Last featured on the blog in August is this 1962 Palmer & Krisel-designed home in Paradise Palms in Las Vegas, Nevada that’s been
modified with a late 1970s Spanish-style influence. Selling a month later in
September for $159,000, this home is back as a flip for $219,998. The general
layout is the same, featuring four bedrooms and three bathrooms in 2,207 square
feet, including an in-ground pool all on an 8,700 square-foot lot.
So what does $60,000 buy you in a flip? From the looks of
it, it boils down to lots of beige paint, new kitchen cabinet doors and granite
counters, renovated bathrooms, new floors, a cleaned up yard and water in the
swimming pool. The pre-flip purchase price was slightly on the high side but
could have afforded a new owner to correct some of the non-conforming changes
that had previously been done to the home and return it to its modernist roots;
however only mild cosmetic changes have been made.
|Front of home|
Out front, little has been changed except for the paint
color. There could have been a great opportunity to open up the entire yard and
enhance the curb appeal of the home by removing the front yard wall and fence,
which doesn’t even fully enclose the yard.

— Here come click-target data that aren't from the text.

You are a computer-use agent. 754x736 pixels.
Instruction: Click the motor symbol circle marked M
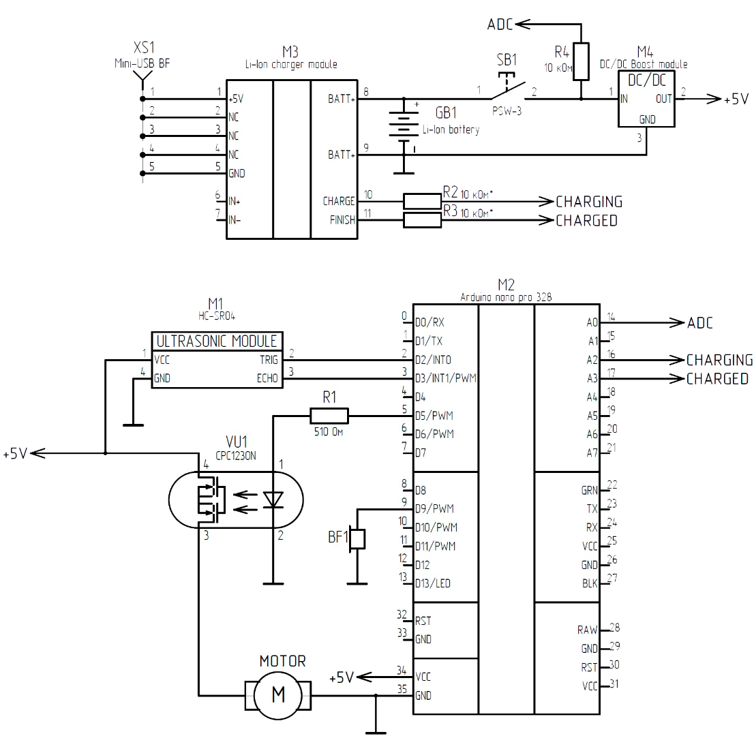tap(278, 695)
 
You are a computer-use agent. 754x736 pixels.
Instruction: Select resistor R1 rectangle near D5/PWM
tap(329, 415)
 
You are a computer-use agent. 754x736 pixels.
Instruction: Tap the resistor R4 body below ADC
tap(580, 61)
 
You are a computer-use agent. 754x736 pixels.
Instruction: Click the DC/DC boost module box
tap(645, 98)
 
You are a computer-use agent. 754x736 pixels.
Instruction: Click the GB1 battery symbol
tap(404, 126)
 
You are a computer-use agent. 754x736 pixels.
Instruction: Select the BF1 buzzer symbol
tap(357, 539)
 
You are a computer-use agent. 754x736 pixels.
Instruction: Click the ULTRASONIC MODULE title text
tap(217, 341)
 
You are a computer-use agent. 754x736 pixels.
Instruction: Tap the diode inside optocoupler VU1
tap(273, 500)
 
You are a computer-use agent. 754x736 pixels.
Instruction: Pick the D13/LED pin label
tap(433, 583)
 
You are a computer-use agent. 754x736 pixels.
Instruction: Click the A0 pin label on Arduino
tap(592, 322)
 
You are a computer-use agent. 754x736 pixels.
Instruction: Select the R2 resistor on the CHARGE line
tap(422, 201)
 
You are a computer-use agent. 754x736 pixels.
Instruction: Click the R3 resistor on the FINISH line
tap(422, 220)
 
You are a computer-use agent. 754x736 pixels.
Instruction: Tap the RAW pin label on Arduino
tap(587, 630)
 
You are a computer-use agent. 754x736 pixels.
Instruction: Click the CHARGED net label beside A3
tap(717, 379)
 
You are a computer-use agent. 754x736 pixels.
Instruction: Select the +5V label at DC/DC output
tap(736, 99)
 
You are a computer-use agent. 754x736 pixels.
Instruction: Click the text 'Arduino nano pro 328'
tap(506, 297)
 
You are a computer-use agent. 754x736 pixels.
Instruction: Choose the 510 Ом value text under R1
tap(329, 431)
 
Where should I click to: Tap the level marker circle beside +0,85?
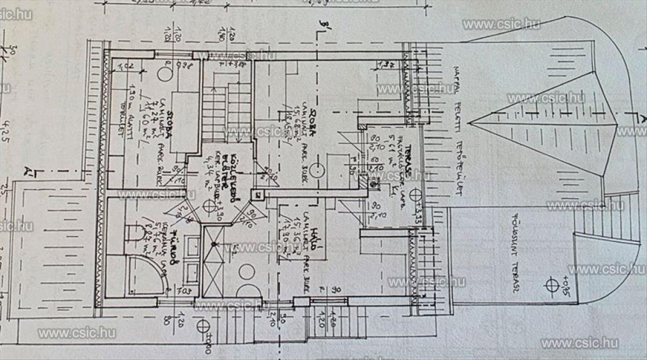(x=552, y=283)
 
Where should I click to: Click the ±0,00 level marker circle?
(x=203, y=327)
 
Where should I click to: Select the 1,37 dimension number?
(x=385, y=66)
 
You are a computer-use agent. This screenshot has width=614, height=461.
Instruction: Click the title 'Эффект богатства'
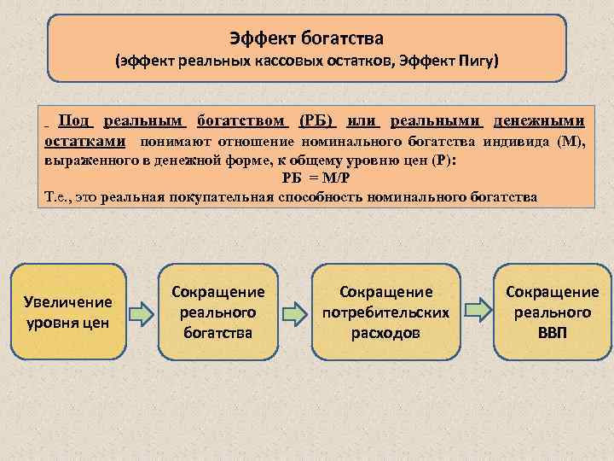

The red tile roof, purely decorative
and added in the late 1970s, could have been removed to re-establish the original
form of the roofline, and a little color could have been added to tone down
some of the 1970s alterations while playing up the midcentury lines of the home.
|Original rendering and floor plan|
|Master bedroom off of entry|
|Master bedroom off of entry|
|Living room - note original clerestory window cutouts above fireplace|
|Living room - note competing flooring|
Inside, the added master bedrooms sits just to the left of
the entry, while the original living room sits to the right. The original
clerestory windows above the fireplace remain unrestored, which could have been
another design problem solved during the flipping process. Instead, their
cutouts remain leaving future owners to make the decision to restore or not. The
flooring in this room alternates between laminate and tile, which chops the
flow of the room up and makes the space read as slightly off.
|Kitchen has received new cabinet doors and granite counters|
|Kitchen - note notch to the left is distant location of fridge|
|Family room - note competing flooring layout again|
The kitchen has received new door fronts on the cabinets,
but the boxes appear to retained and stained to match the new doors. Lots and
lots of granite has been added, and the funky refrigerator location across from
the working kitchen area reamains. The family room still sits off
the kitchen, with beige paint added and another funky flooring layout combining
laminate and tile to compliment the layout in the living room.
|Secondary bedroom - covered clerestory windows are still visible|
The bedrooms have all received fresh coats of beige paint
and new carpeting, adding a third flooring style to the home. The three
bathrooms have all received new granite countertops above the existing
vanities, floor tile in the tub and shower surrounds accented with mosaic
tiles, and more fresh paint.
|Backyard has been cleaned|
|Patio and pool|
|Water has been added to the pool, but there's still lots going on back here|
Out back, water has been added to the once-empty pool –
hopefully new plaster was added, otherwise the new owners may have some surface
issues to contend with. The rest of the yard has been cleaned up, awaiting for
a new owner to give it a modernist makeover.
At the current price, a full restoration is a bit cost
prohibitive, and the low-cost modifications made during the flip make it hard
to justify a $60,000 price increase on renovations that are purely cosmetic, but the home is move-in ready and could make a great long-term project
and could serve as a great example of how to un-flip a home.